* [STATED PROBLEM]
Rewrite the rows below with every "Click" replaced by "Select" and nothing else changed. Leave the pictures out of your answer.

* [EXTRACTED INFORMATION]
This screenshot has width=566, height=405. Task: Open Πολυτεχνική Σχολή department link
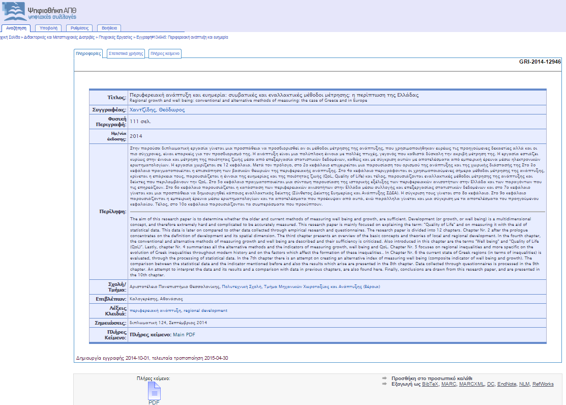242,287
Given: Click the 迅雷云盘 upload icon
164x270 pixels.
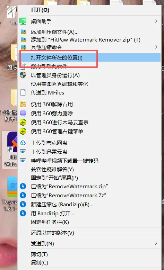Looking at the screenshot, I should tap(23, 152).
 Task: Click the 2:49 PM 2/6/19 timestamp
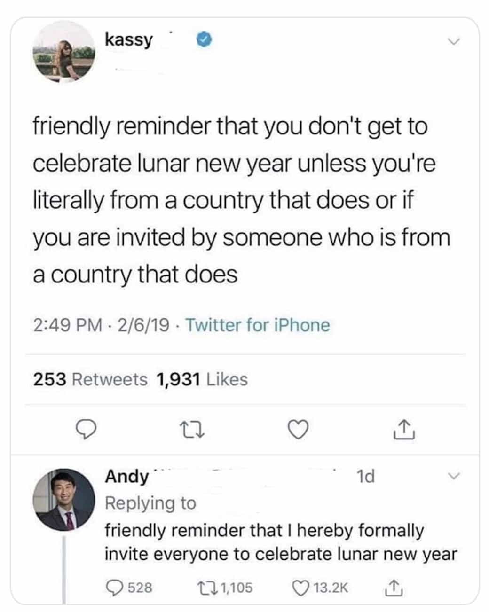point(101,325)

* [COMPLETE ANSWER]
This screenshot has width=566, height=405. Task: Open Πολυτεχνική Σχολή department link
242,287
Given: Select the 迅雷云盘 upload icon
164x270 pixels.
Looking at the screenshot, I should tap(23, 152).
 Task: Select the 2:49 PM 2/6/19 timestamp
point(101,325)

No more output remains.